### Description of the task
Replace "SKEDE TEKNIKE" with "FLETË TEKNIKE" in the part that opens with the line containing "OTHERS (85, 234)" and closes with the last line, leaving everything else unchanged.

Lines from a data source:
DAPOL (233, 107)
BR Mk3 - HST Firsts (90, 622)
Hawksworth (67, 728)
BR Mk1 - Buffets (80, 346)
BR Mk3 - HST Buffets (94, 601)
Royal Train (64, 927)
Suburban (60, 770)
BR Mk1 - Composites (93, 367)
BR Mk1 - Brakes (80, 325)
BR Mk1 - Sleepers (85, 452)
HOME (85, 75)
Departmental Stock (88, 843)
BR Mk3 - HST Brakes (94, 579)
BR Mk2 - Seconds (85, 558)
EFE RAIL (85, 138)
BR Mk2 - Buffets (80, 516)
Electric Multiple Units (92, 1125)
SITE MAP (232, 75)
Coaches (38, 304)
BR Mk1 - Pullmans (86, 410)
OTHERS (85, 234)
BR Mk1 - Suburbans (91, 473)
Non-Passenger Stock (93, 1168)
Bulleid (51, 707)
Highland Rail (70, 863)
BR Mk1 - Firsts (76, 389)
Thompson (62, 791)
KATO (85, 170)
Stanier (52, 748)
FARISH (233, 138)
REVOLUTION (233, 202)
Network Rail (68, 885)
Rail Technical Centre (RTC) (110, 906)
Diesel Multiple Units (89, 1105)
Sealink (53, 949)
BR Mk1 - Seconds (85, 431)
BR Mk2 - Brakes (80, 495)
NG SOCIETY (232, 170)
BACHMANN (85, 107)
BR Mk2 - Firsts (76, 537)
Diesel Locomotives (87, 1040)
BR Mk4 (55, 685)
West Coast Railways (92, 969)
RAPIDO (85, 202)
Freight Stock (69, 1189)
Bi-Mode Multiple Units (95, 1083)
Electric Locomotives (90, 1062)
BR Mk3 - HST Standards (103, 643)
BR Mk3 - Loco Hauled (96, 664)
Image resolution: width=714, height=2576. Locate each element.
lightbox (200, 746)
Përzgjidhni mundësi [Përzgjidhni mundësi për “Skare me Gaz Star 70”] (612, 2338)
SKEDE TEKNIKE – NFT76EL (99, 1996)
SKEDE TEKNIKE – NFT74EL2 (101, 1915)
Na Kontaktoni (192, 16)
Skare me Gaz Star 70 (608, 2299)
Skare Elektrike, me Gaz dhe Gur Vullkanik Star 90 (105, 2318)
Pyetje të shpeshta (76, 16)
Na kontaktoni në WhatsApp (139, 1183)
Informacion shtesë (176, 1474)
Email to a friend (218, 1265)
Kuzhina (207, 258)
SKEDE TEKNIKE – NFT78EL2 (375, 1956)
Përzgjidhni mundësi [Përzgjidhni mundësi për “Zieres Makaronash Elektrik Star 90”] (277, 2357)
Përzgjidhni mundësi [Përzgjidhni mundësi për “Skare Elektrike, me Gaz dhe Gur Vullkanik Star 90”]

### Output for this exercise
OTHERS (85, 234)
BR Mk1 - Suburbans (91, 473)
Non-Passenger Stock (93, 1168)
Bulleid (51, 707)
Highland Rail (70, 863)
BR Mk1 - Firsts (76, 389)
Thompson (62, 791)
KATO (85, 170)
Stanier (52, 748)
FARISH (233, 138)
REVOLUTION (233, 202)
Network Rail (68, 885)
Rail Technical Centre (RTC) (110, 906)
Diesel Multiple Units (89, 1105)
Sealink (53, 949)
BR Mk1 - Seconds (85, 431)
BR Mk2 - Brakes (80, 495)
NG SOCIETY (232, 170)
BACHMANN (85, 107)
BR Mk2 - Firsts (76, 537)
Diesel Locomotives (87, 1040)
BR Mk4 (55, 685)
West Coast Railways (92, 969)
RAPIDO (85, 202)
Freight Stock (69, 1189)
Bi-Mode Multiple Units (95, 1083)
Electric Locomotives (90, 1062)
BR Mk3 - HST Standards (103, 643)
BR Mk3 - Loco Hauled (96, 664)
Image resolution: width=714, height=2576. Locate each element.
lightbox (200, 746)
Përzgjidhni mundësi [Përzgjidhni mundësi për “Skare me Gaz Star 70”] (612, 2338)
FLETË TEKNIKE – NFT76EL (99, 1996)
FLETË TEKNIKE – NFT74EL2 (101, 1915)
Na Kontaktoni (192, 16)
Skare me Gaz Star 70 (608, 2299)
Skare Elektrike, me Gaz dhe Gur Vullkanik Star 90 (105, 2318)
Pyetje të shpeshta (76, 16)
Na kontaktoni në WhatsApp (139, 1183)
Informacion shtesë (176, 1474)
Email to a friend (218, 1265)
Kuzhina (207, 258)
FLETË TEKNIKE – NFT78EL2 (375, 1956)
Përzgjidhni mundësi [Përzgjidhni mundësi për “Zieres Makaronash Elektrik Star 90”] (277, 2357)
Përzgjidhni mundësi [Përzgjidhni mundësi për “Skare Elektrike, me Gaz dhe Gur Vullkanik Star 90”]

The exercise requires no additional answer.